Scale model

Link is built for bounded local memory, not full-folder context dumps.

Large local wikis should stay usable because agents receive budgets, graph overviews open bounded first, search uses SQLite FTS when available, and unchanged pages are reused from the persistent cache.

Practical Promise

Link is local personal memory software. The expected sweet spot is a real user's working wiki: hundreds to thousands of Markdown pages, raw sources, durable memories, and graph links. The product is designed so agents do not need to enumerate that whole corpus for normal work.

Search

SQLite FTS5 is used when Python provides it. If SQLite FTS is unavailable, Link falls back to a token index and reports that backend in status and benchmark output.

Cache reuse

Persistent page-cache records let repeated runs reuse unchanged parsed pages instead of rereading everything after every command.

Graph

Large graphs open as a bounded high-signal overview first. Users can search, filter, focus neighborhoods, or explicitly load more when they need it.

Agent context

MCP and CLI query packets use small, medium, and large budgets with follow-up actions instead of dumping every page into the model.

Bounded Surfaces

The important scale behavior is not "can Link list every page?" It is "does the default agent and UI path stay bounded?"

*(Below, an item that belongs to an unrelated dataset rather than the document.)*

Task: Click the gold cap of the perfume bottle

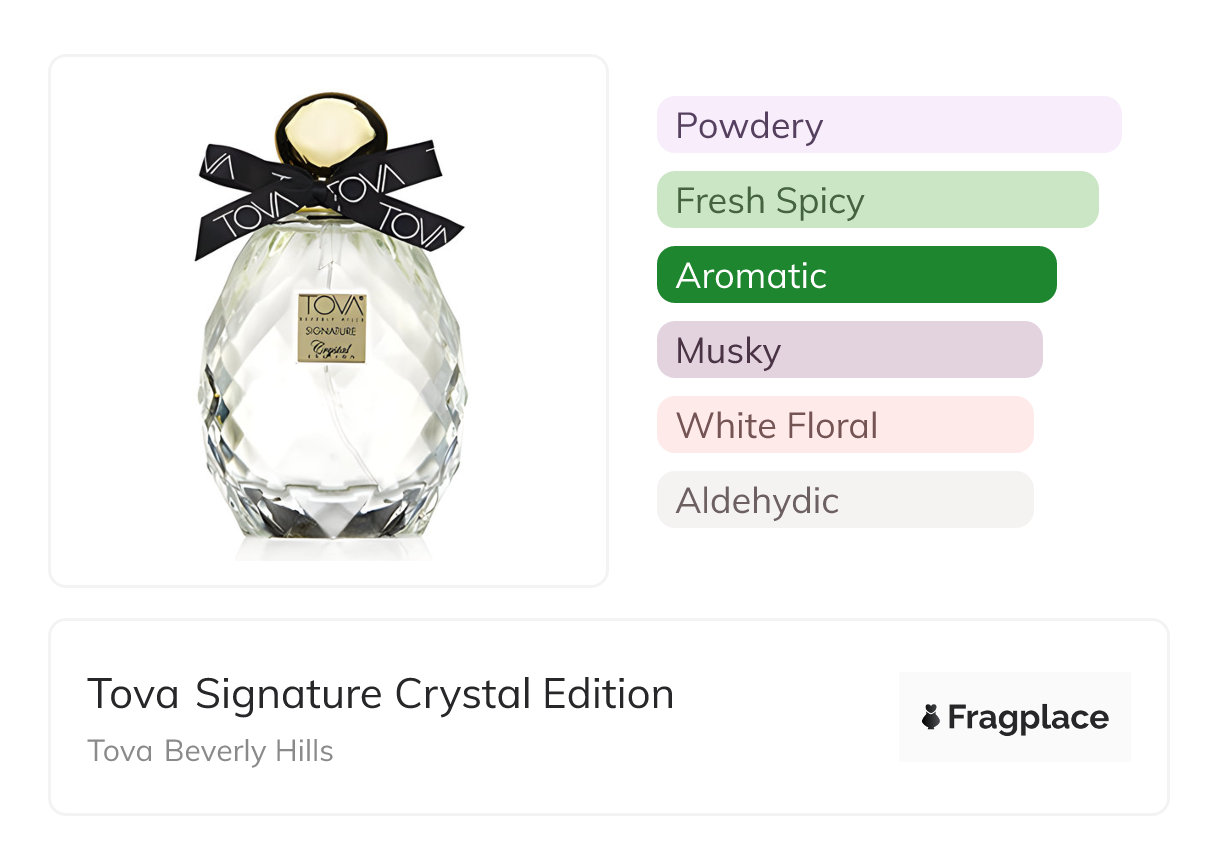Action: (x=330, y=132)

SurfaceDefault behaviorExpansion path
query_linkReturns a budgeted context packet with why each item was selected.Use follow-up actions for more memory, search, context, or graph detail.
get_graph_summaryReturns a bounded topic or high-degree graph neighborhood.Increase limit/depth or request the full graph only when needed.
Local graph UIStarts capped with sparse labels and motion limits for large wikis.Use type filters, node search, focused neighborhoods, fullscreen, and explicit all-data loading.
All pagesLists a bounded window grouped by page type.Use paging, search, and type filters instead of scrolling the whole wiki.
HealthShows readiness, validation, interrupted writes, backend, and cache reuse.Run repair commands only when health points to a specific issue.

Measure Locally

Use lnk benchmark on your real wiki. It reports cache time, persistent-cache reuse, search backend, search/query timing, graph payload shape, and recommendations.

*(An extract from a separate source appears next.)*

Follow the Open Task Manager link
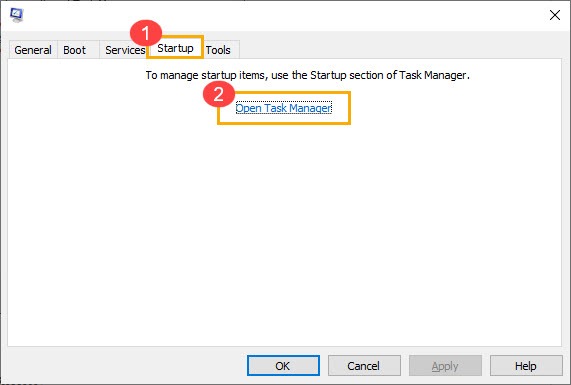 pos(284,108)
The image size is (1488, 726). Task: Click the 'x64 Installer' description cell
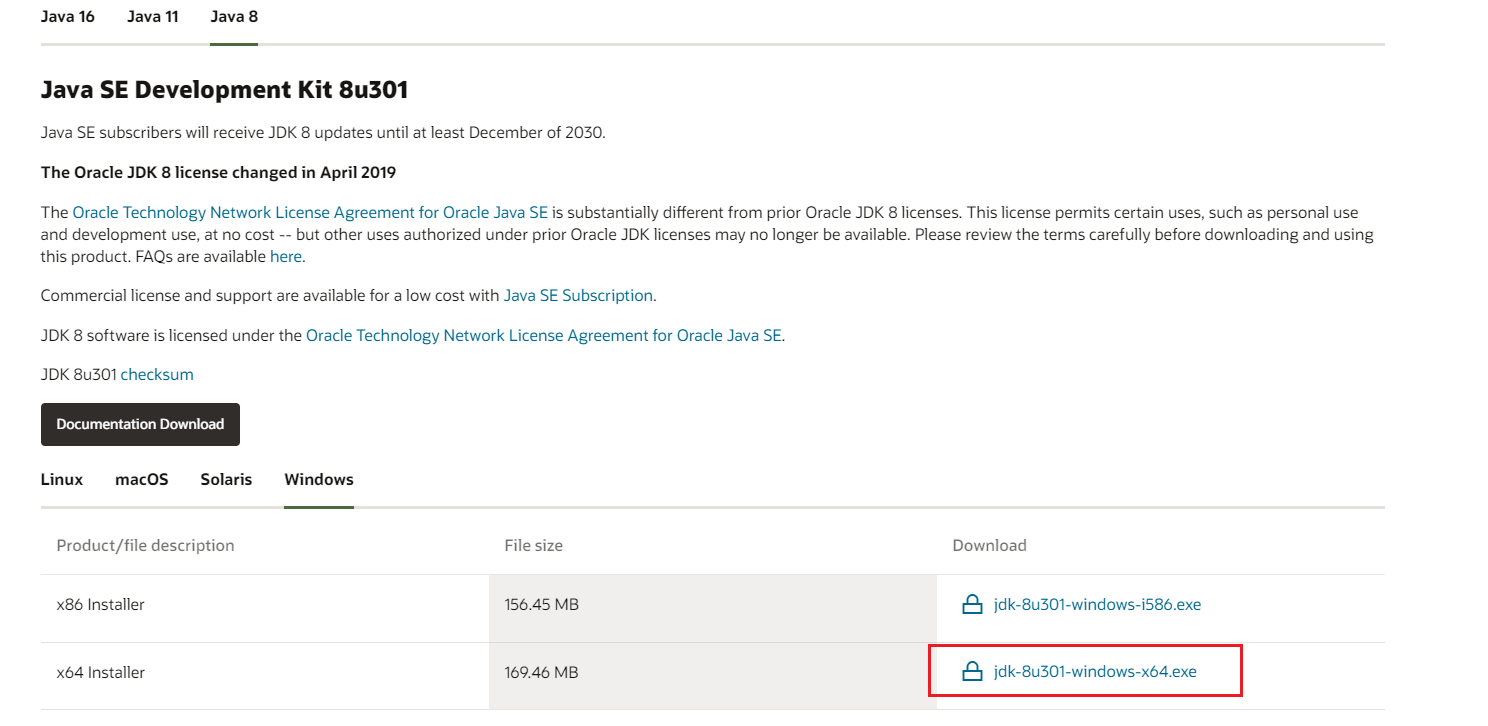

lnk benchmark "agent memory"
lnk health
lnk status --validate

From a source checkout, use a synthetic 10k-page check without touching your real wiki:

python3 scripts/smoke_large_wiki.py --pages 10000

The smoke script prints the generated wiki path, the local viewer command, and graph URLs so you can inspect browser behavior manually.

Large Wiki Habits

  • Prefer brief, query, and graph-summary over full exports.
  • Use page-type filters and search before opening full graph data.
  • Run lnk health after ingest or broad manual edits.
  • Run lnk doctor --fix only when health or validation points to a repairable issue.
  • Keep private raw sources out of Git; use snapshot, team-sync, and compliance-export for reviewable sharing paths.

Current Limits

Link is not pretending to be an enterprise search cluster. These are the current boundaries to understand before betting a huge corpus on it:

  • Indexes are local and process-owned. Very large wikis still use memory proportional to the page/index size.
  • The SQLite FTS index is built locally from wiki pages rather than maintained as a separate hosted service.
  • The local HTTP viewer is for personal loopback use, not a multi-user hosted deployment.
  • Full graph exports are intentionally not the default for large wikis. Use bounded graph summaries first.
  • At tens of thousands of pages and beyond, persistent on-disk indexing and chunked graph loading become the next engineering frontier.

The near-term direction is clear: preserve the plain Markdown storage model while making cache, search, graph, and validation paths more incremental over time.